Отвечаю: потому что каждый раз, когда ты проблематизируешь полное тождество между борьбой классов и историей, тебе говорят, что ты проблематизируешь великое открытие Маркса, которое состоит в том, что классовая борьба делает историю. Причем тут Маркс, помилуйте! Это даже не открытие Франсуа Гизо, который, между прочим, был консервативным либералом, так называемым орлеанистом, считавшим, что монархия должна быть конституционной и что с этой целью лучше передать право на монархический статус династии Орлеанов, забрав это право у слишком реакционной династии Бурбонов. Гизо не был даже супервыдающимся историком. Адольф Тьер или, точнее, Луи Адольф Тьер, был выдающимся историком. При этом он был не из числа тех, кто испытывал симпатию к революциям. Выдающийся французский философ и писатель Ромен Роллан, испытывавший симпатию к революции и гораздо более близкий к марксизму, чем Тьер, настаивал на том, что нельзя учиться у Тьера, что Тьер ложно истолковывает смысл революции и смысл истории. Далее Роллан говорил: «Упаси нас бог отречься от революции».
Так кто же именно приравнивает историю к классовой борьбе? Тьер, Гизо, Тьерри, Минье и другие? А также те, кто делал это за много веков до них? Или Карл Маркс? Я все-таки ознакомлю собравшихся с тем, что по этому поводу говорил Ромен Роллан, друг Советского Союза, человек во всех смыслах выдающийся, один из тех, кого можно назвать мыслителями, ориентированными на духовный коммунизм или новый гуманизм. Ромен Роллан предостерегал тех, кто полностью доверяет Тьеру. Кстати, Тьер, в отличие от Солженицына, который всего лишь пропагандист, конечно же, блестящий историк. Он написал настоящую историю Великой французской революции. Но роль Тьера в попытках превратного истолкования Великой французской революции в чем-то аналогична роли Солженицына в том, что касается превратного истолкования Великой Октябрьской революции и всего советского периода.
Ромен Роллан подчеркивал, что Тьер существенно исказил первичную информацию о Великой французской революции. Что он, опираясь на искаженные им же факты, создал предвзятую интерпретацию. Ромен Роллан отвергал какую-либо связь между его отношением к революции и отношением к ней Тьера (мол, Тьер отрекся от революции, а я — нет). Противопоставив себя Тьеру, Ромен Роллан противопоставляет концепции Тьера, основанной на классовой борьбе, которую он называет клеветнической, свою гуманистическую концепцию революционных бурь. Сходную концепцию предлагал Александр Блок, говоря о музыке революции.

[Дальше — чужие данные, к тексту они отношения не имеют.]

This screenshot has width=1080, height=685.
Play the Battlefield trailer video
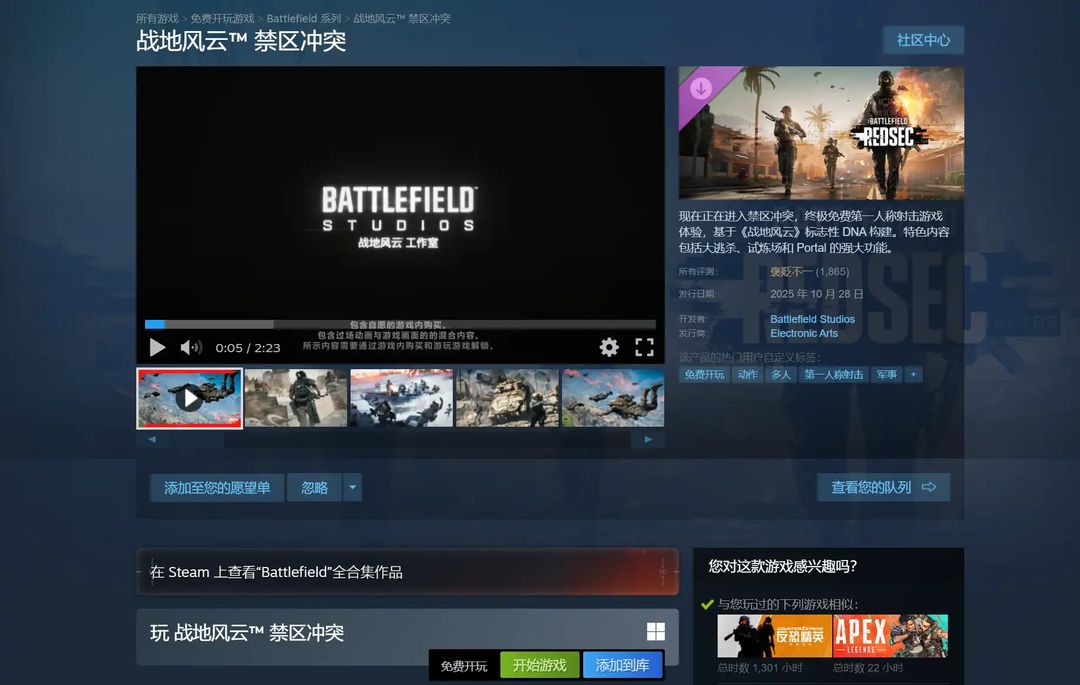tap(157, 347)

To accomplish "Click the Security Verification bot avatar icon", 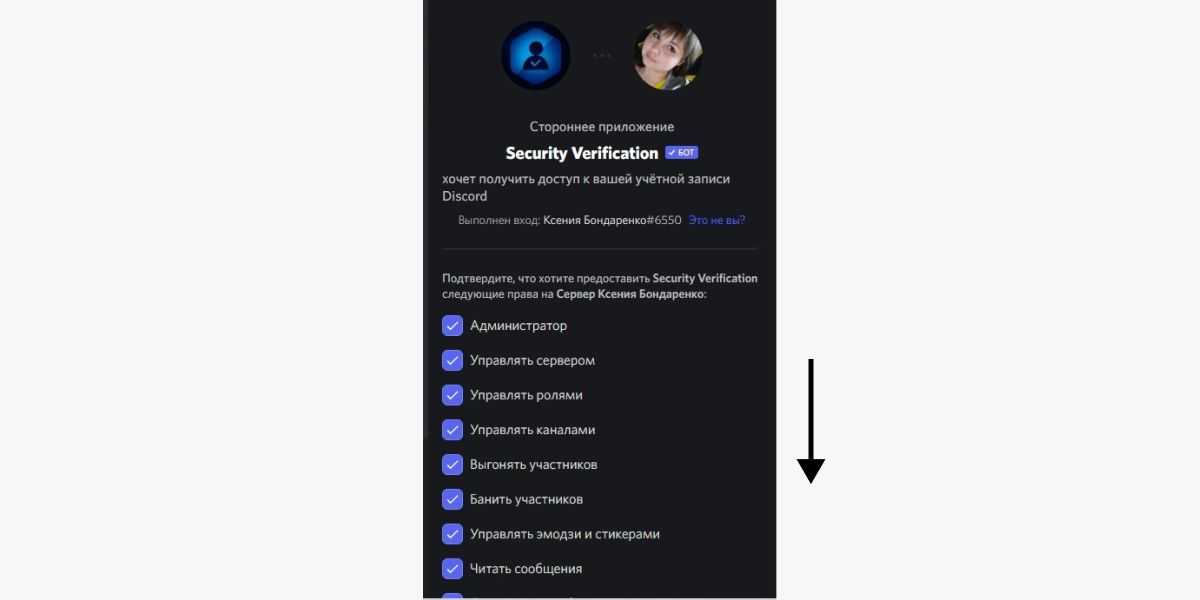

Не имея возможности разбирать это всё сейчас подробно, я только могу указать на уважительное отношение Сталина к концепции Ромена Роллана (Ромен Роллан встречался со Сталиным. Они друг другу нравились). И поставить под вопрос несовместимость марксизма с концепциями истории, несводимыми только к классовой борьбе.
Повторяю: Тьерри, Минье, Гизо, Тьер, Адам Смит, Давид Рикардо и другие, то есть стопроцентные идеологи буржуазии (с большим или меньшим монархическим уклоном), настаивали на том, что движущей силой истории является борьба между непримиримыми классами. Но и они не утверждали, что борьба между непримиримыми классами является единственной движущей силой истории.
Маркс не был ни в какой мере близок к этим апологетам классового конфликта как главной силы истории. Да, он учился у Адама Смита и Давида Рикардо, но он отнюдь не был учеником-паинькой. Это — во-первых. И у этих двух он учился политической экономии, а не тому, что касается смысла истории. В том, что касается смысла истории, Маркс учился у Гегеля. Конечно, он опять же не был учеником-паинькой и сильно всё перелопатил. Но во всем, что касается истории, Гегель ему всё же ближе, чем совсем чуждые Тьерри, Минье, Гизо, Тьер и так далее, которые говорили, что всё определяется классовой борьбой.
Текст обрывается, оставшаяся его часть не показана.